▶ [Assignment]: Return the lines that run from the beginning of the entries to the line holding "Select the Gri color value", inclusive, and drop the pictures.

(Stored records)

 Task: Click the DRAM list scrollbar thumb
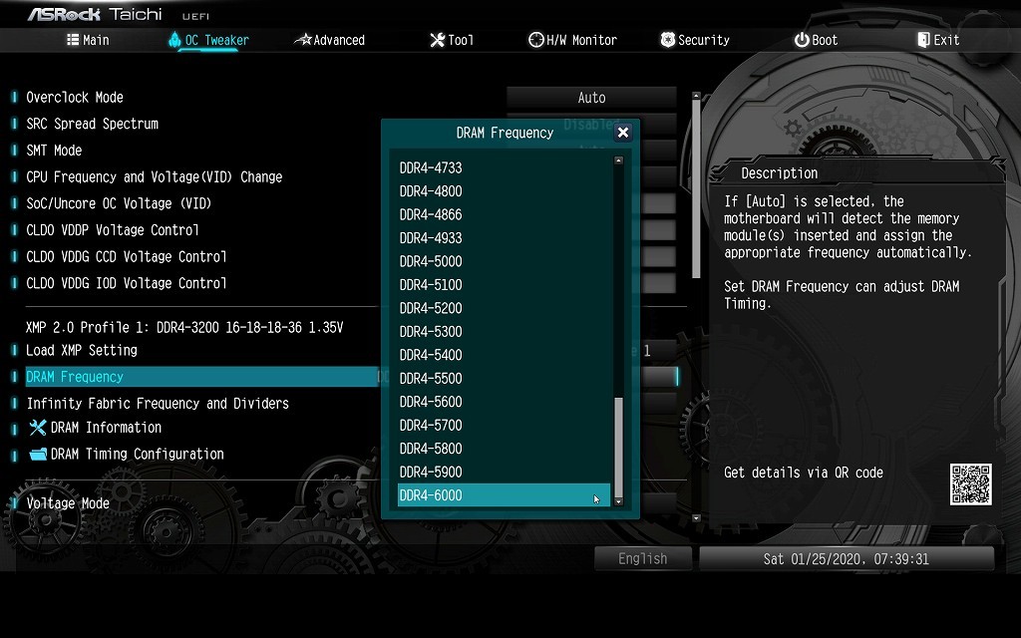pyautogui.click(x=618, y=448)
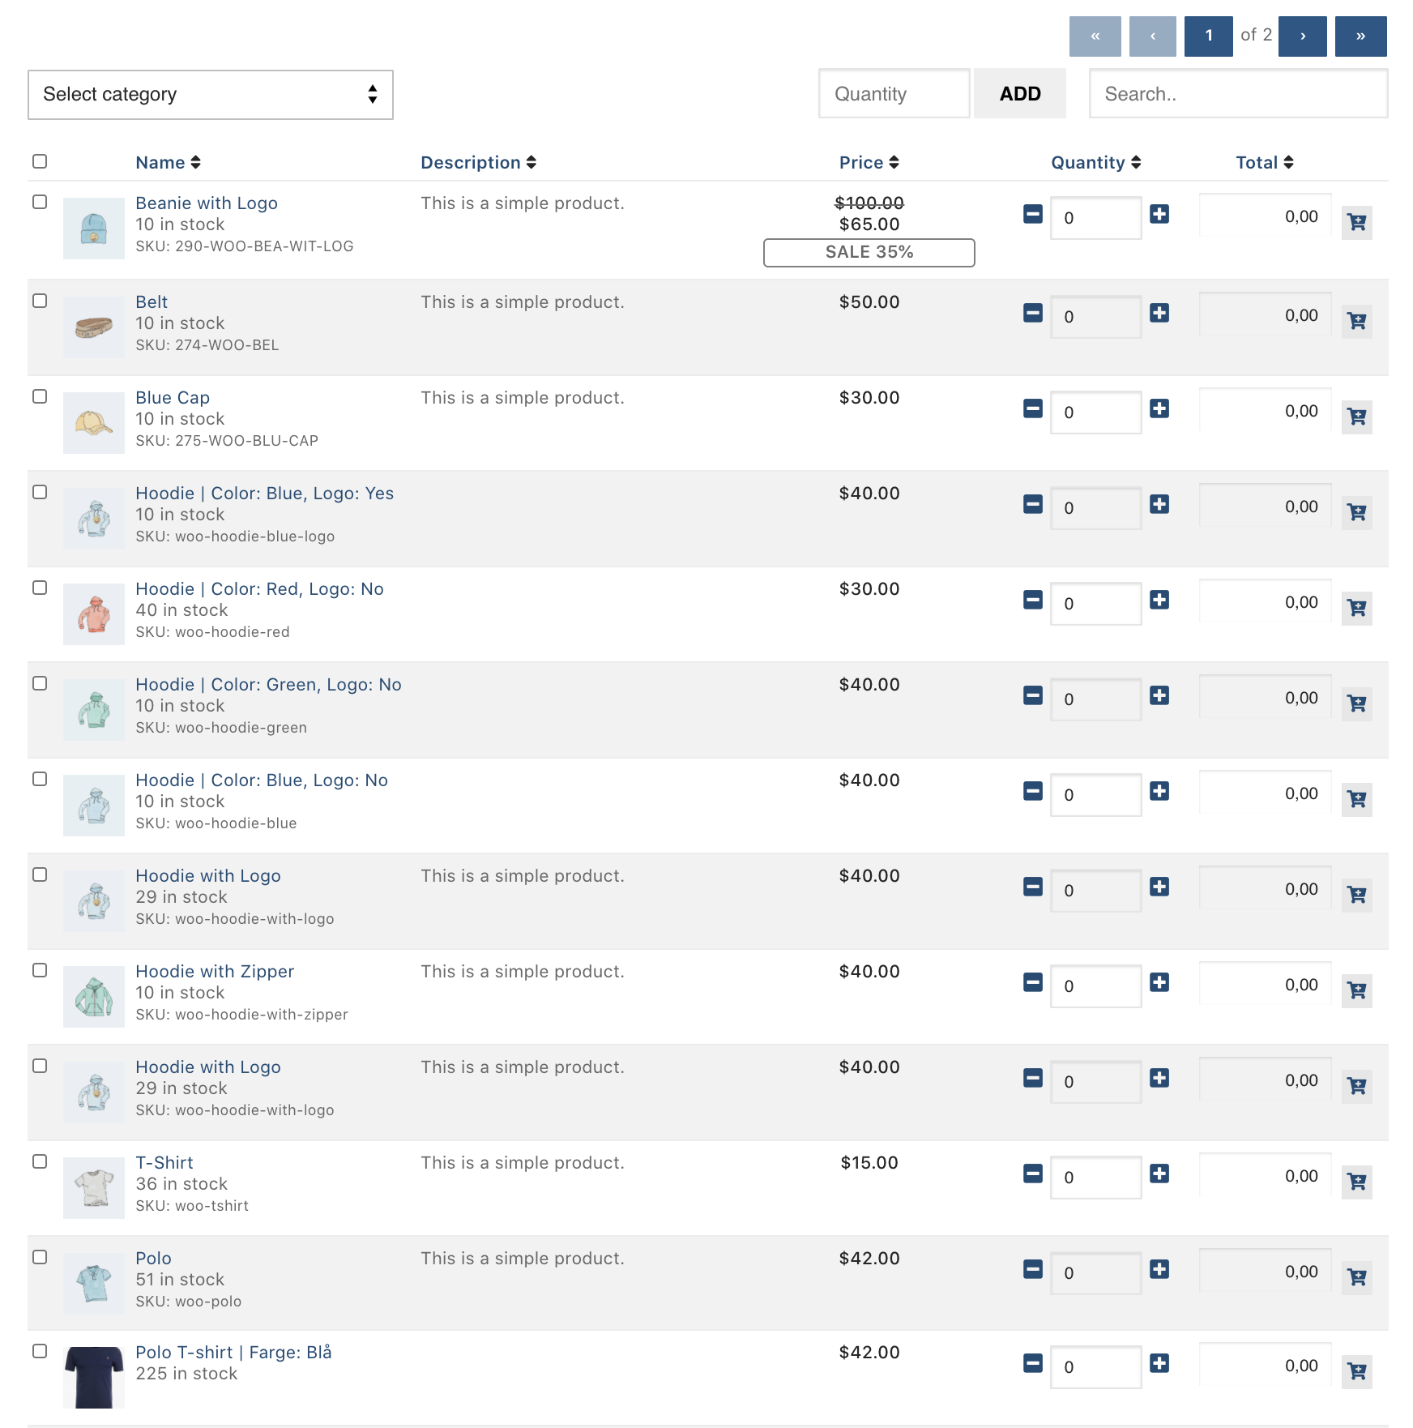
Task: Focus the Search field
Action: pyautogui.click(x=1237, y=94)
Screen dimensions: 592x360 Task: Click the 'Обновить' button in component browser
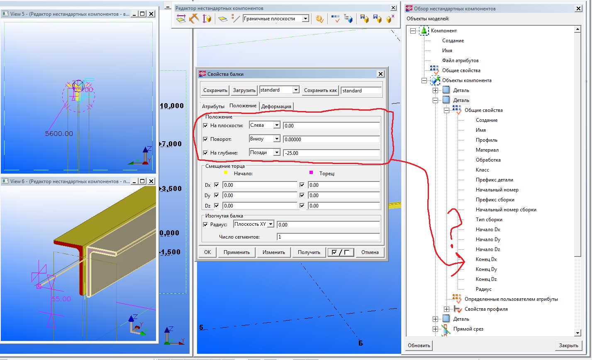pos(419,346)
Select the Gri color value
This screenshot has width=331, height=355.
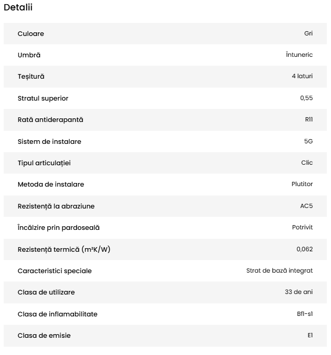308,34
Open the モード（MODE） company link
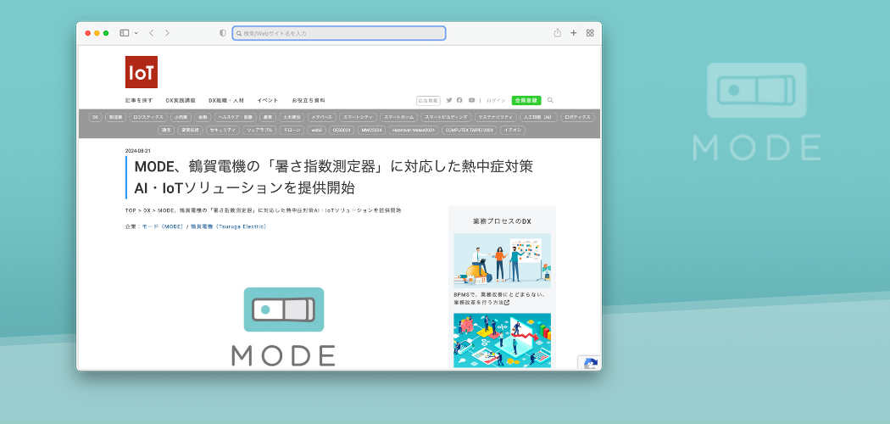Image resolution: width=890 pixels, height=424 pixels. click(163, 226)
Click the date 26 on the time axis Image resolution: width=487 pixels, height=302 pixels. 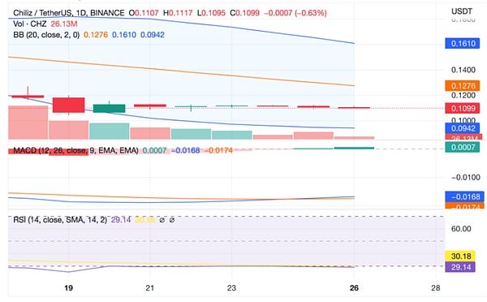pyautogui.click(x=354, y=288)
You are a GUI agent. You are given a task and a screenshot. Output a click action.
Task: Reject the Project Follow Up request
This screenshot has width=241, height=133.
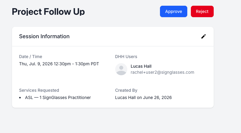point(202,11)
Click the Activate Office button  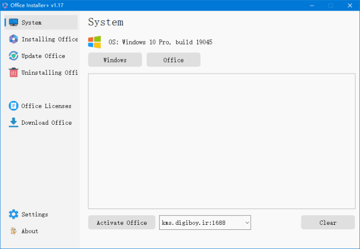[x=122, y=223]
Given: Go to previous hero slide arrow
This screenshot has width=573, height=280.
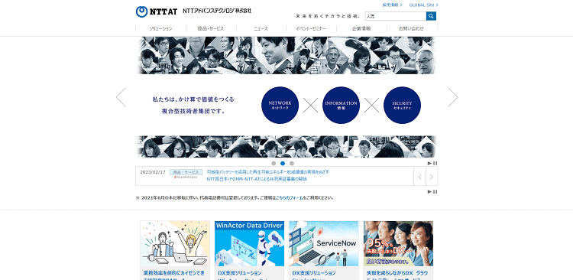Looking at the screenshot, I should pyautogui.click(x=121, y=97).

▶ [Finished task]:
 Task: Click the DRAM list scrollbar thumb
pyautogui.click(x=618, y=448)
Task: Focus the Search field
Action: pyautogui.click(x=1237, y=94)
Screen dimensions: 592x360 Task: Click the 'Обновить' button in component browser
pos(419,346)
Select the Gri color value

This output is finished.